Gassanoff's unique business philosophy sees Institution by Galib Gassanoff not primarily as a commercial venture but as an ongoing project. To achieve his goals, he forges partnerships with cultural organizations, such as Azerbaijan’s Ministry of Culture and Rome’s Capital Culture House, securing vital financial support. This funding directly benefits the artisan communities who contribute to his creations. While his brand maintains a modest presence through select stockists in global fashion hubs like Milan, Tbilisi, and Osaka, it avoids the pressures of rapid expansion. The recent Zalando prize money provided crucial resources, enabling him to cover operational costs, support his small team, and compensate the skilled artisans involved in his collections.
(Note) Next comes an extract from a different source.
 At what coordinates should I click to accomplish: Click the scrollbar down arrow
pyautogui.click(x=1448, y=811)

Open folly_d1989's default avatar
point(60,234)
This structured yet flexible approach allows Gassanoff to focus on the integrity of his craft and the well-being of his collaborators.

The designer's journey into fashion began in rural Georgia, where exposure to the internet and visits to Tbilisi ignited his passion. His early career saw him win the Georgian Fashion Council’s BeNext contest in 2013, leading him to study at the Haute Future Fashion Academy in Milan. However, he soon realized that navigating the fashion industry required more than just talent; it often demanded participation in social circles he preferred to avoid. This realization led him to establish Act No.1 with classmate Luca Lin in 2016. The venture achieved considerable success, expanding to 50 stockists and a substantial team. Yet, the demands of rapid growth ultimately clashed with Gassanoff's desire for authenticity and creative control, prompting him to leave the brand in 2024 to found Institution.
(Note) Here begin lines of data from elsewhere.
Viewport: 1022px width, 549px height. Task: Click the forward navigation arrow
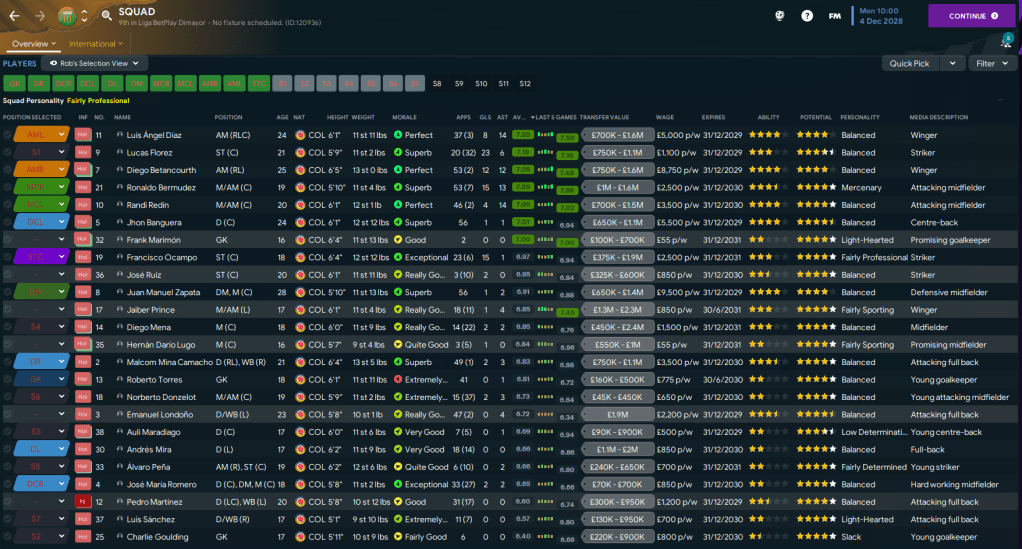pos(41,16)
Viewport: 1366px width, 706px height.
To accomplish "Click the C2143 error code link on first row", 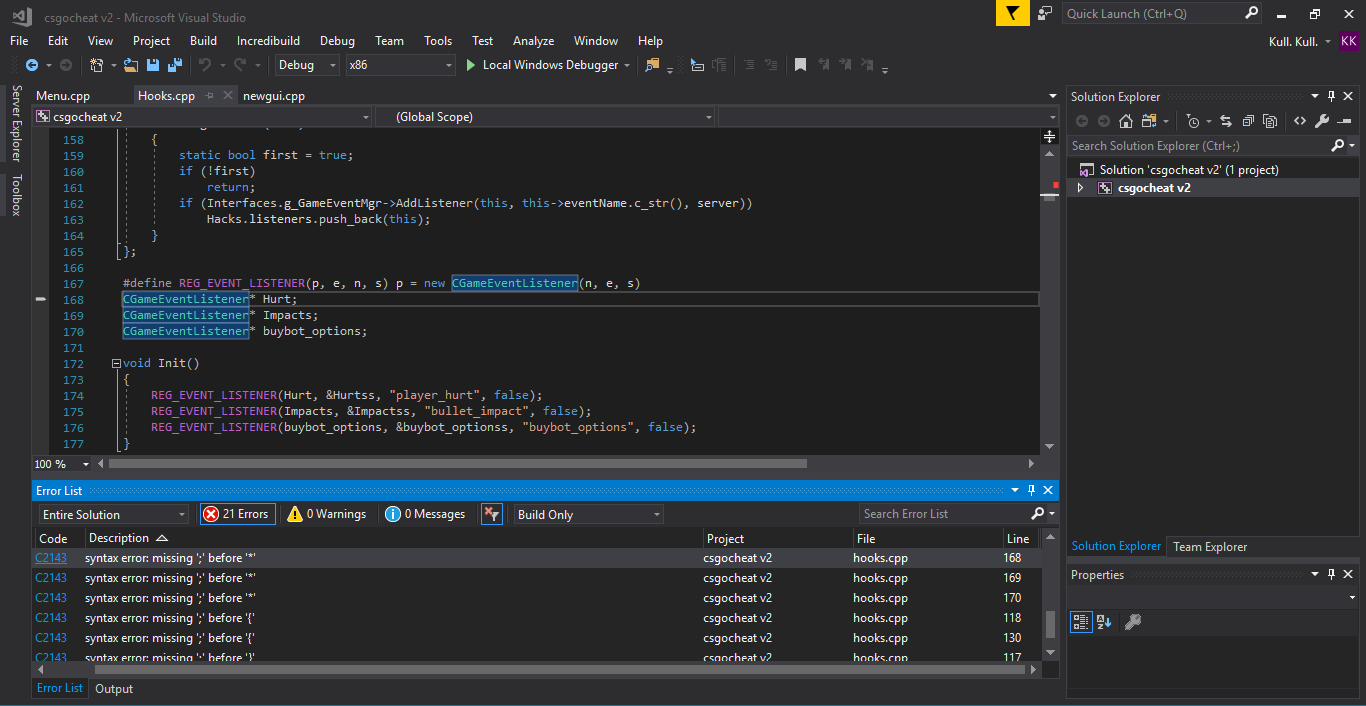I will pos(51,558).
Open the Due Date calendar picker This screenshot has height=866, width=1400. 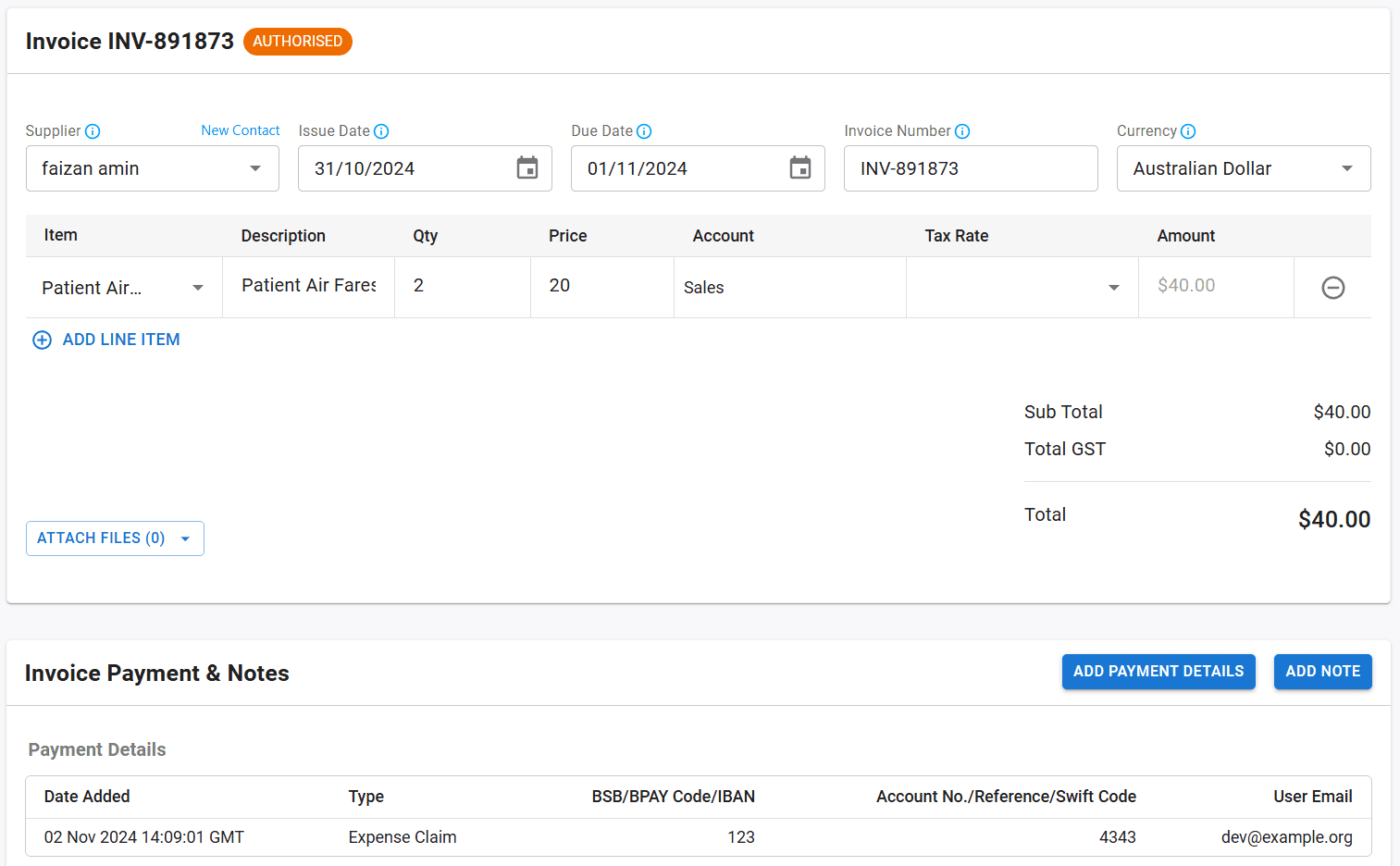tap(799, 167)
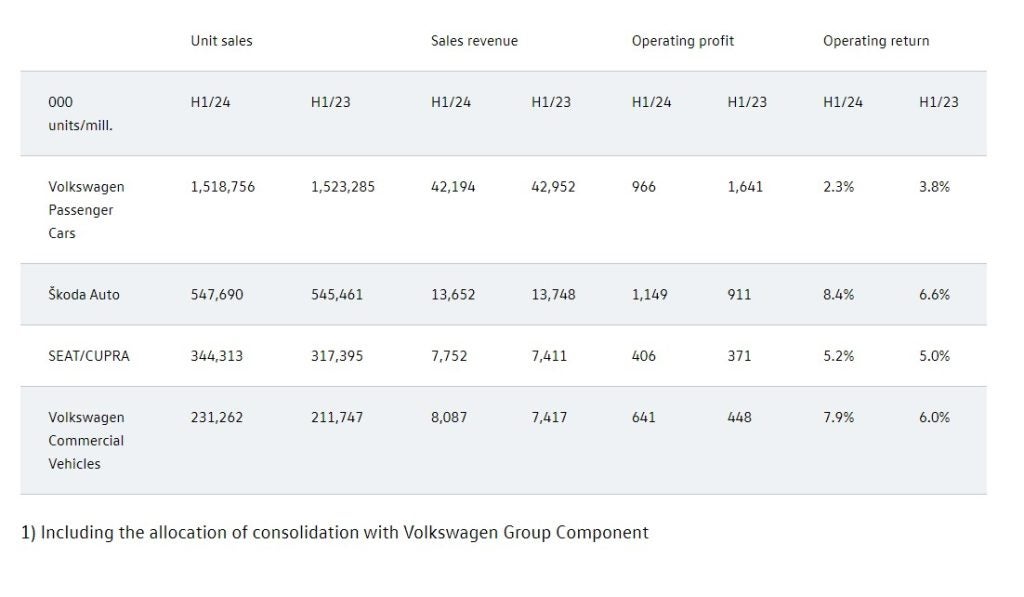Select the Škoda Auto row label

[x=83, y=295]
At Institution, Gassanoff meticulously develops each collection by visiting diverse communities across Georgia and Azerbaijan, exploring their unique artisanal skills. This collaborative process involves brainstorming ideas with artisans, ensuring their input and craftsmanship are integral to the final products. While rewarding, this method presents logistical hurdles, particularly concerning deadlines and communication, as many artisans balance their craft with household responsibilities and face challenges like unreliable infrastructure. To mitigate these issues, Gassanoff plans collections many months in advance, adopting a flexible approach that respects the artisans' traditional way of life. This deliberate pace underscores his commitment to preserving authentic craftsmanship, even if it means maintaining a smaller operational scale.
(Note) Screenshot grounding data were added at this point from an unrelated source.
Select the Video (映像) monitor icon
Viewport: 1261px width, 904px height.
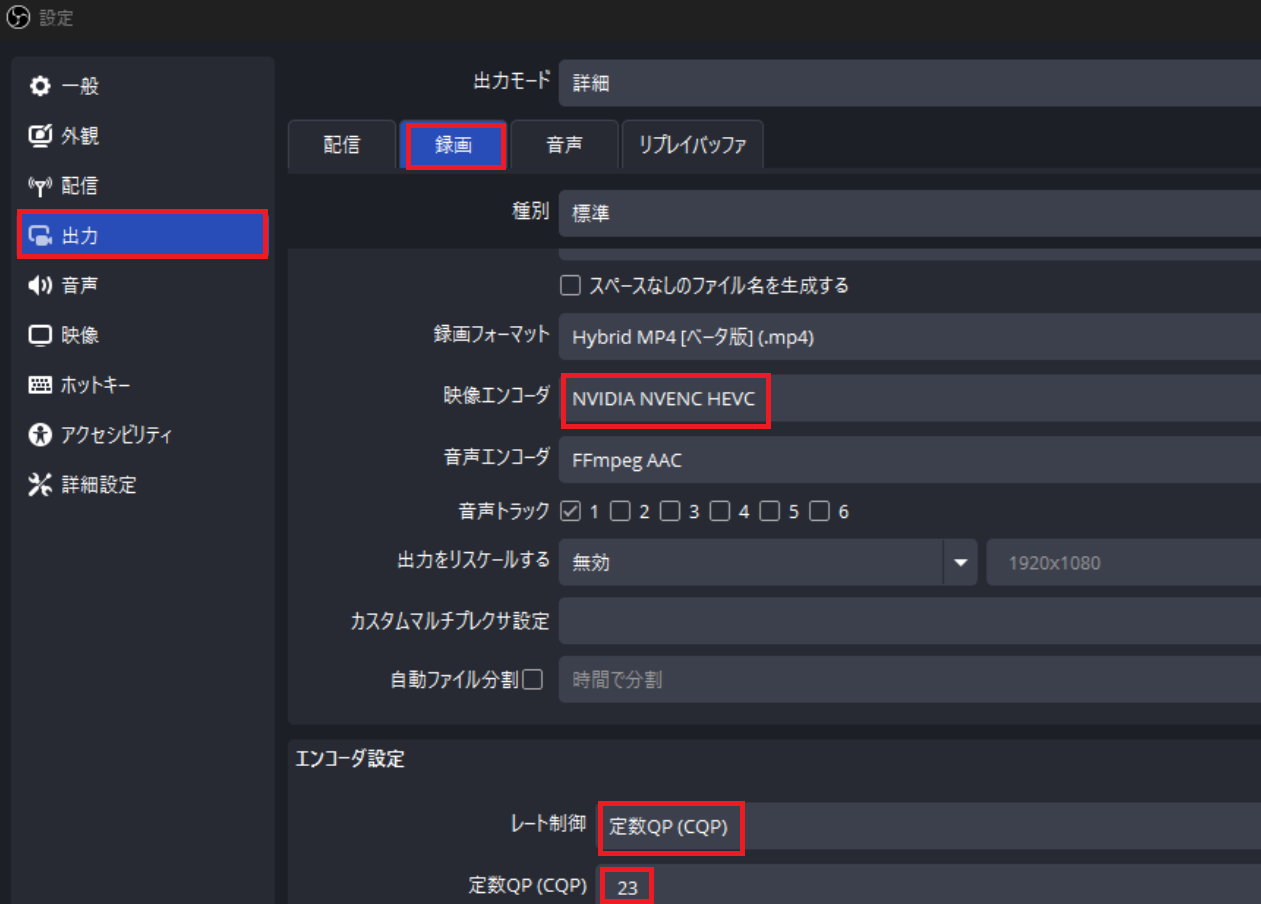coord(40,336)
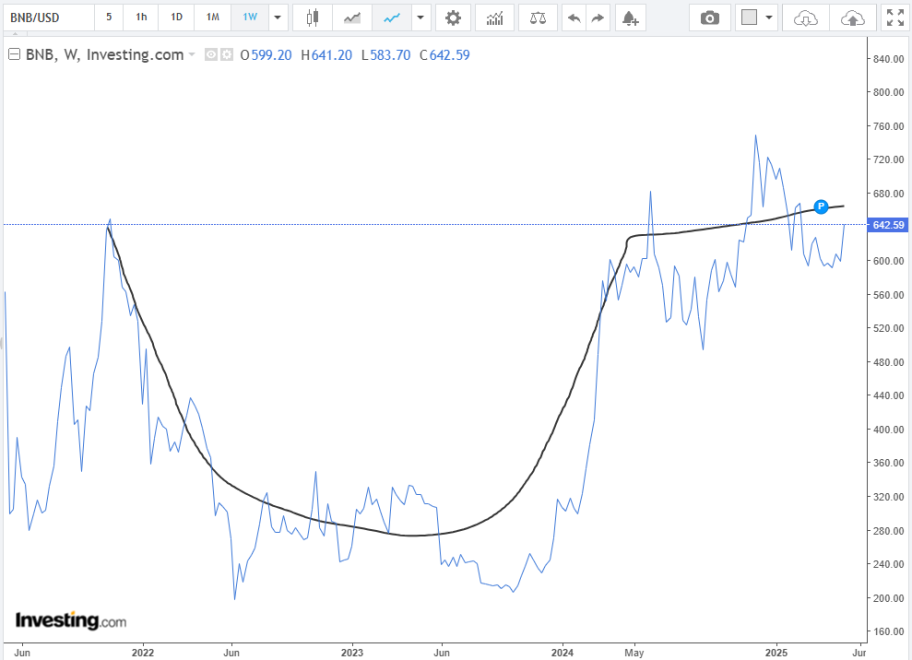Open the chart settings gear
Screen dimensions: 912x660
tap(453, 16)
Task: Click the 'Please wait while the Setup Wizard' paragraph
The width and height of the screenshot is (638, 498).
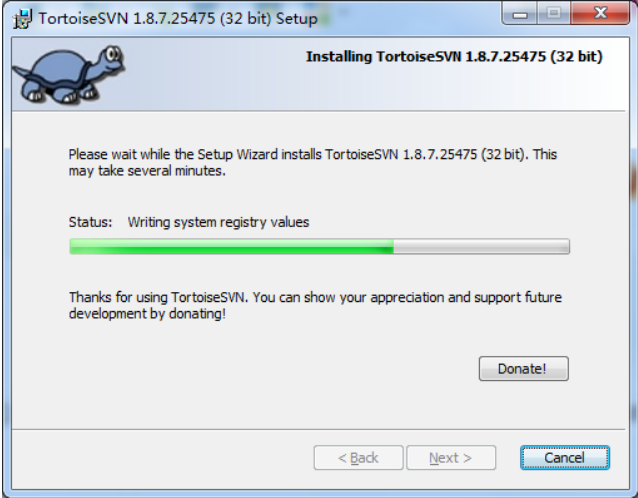Action: coord(312,162)
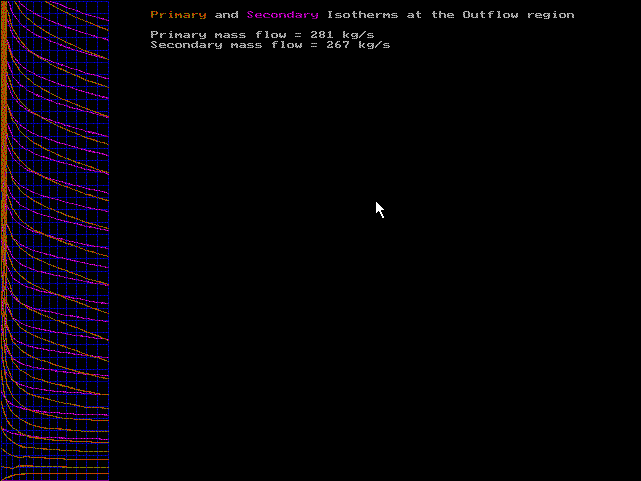Image resolution: width=641 pixels, height=481 pixels.
Task: Select the Secondary mass flow readout line
Action: (x=270, y=45)
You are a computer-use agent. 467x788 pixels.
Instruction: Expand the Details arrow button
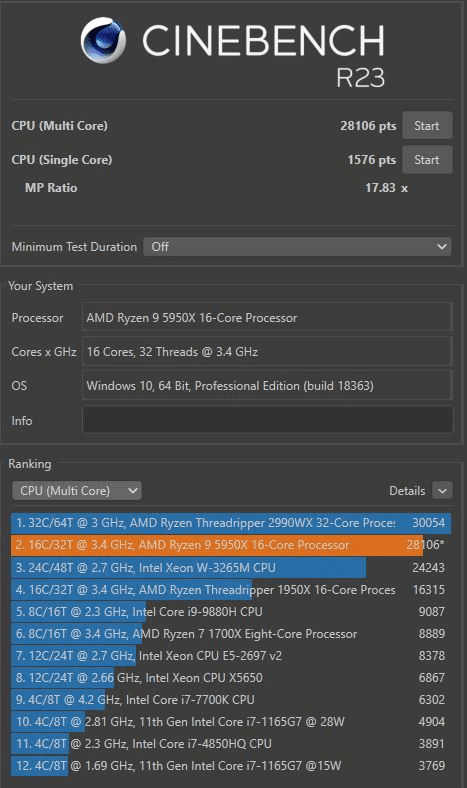point(442,490)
Looking ahead, Institution will host its initial sales showrooms in Paris, aiming to attract international wholesale accounts after showcasing at the LVMH showroom. Gassanoff acknowledges the limited production capacity and the premium cost of some pieces, which reflect the extensive hand-dyeing and stitching required. He envisions a future where made-to-measure orders become a cornerstone of his business, catering to a growing clientele of art collectors and entrepreneurs. This model aligns with his ambition to nurture a loyal fanbase that values the unique stories and artisanal heritage embedded in his creations, rather than chasing fleeting trends or mass market appeal. His ultimate goal is to evolve Institution into a robust business that supports his artistic vision and the communities he cherishes, without succumbing to the pressures of conventional luxury brand expansion.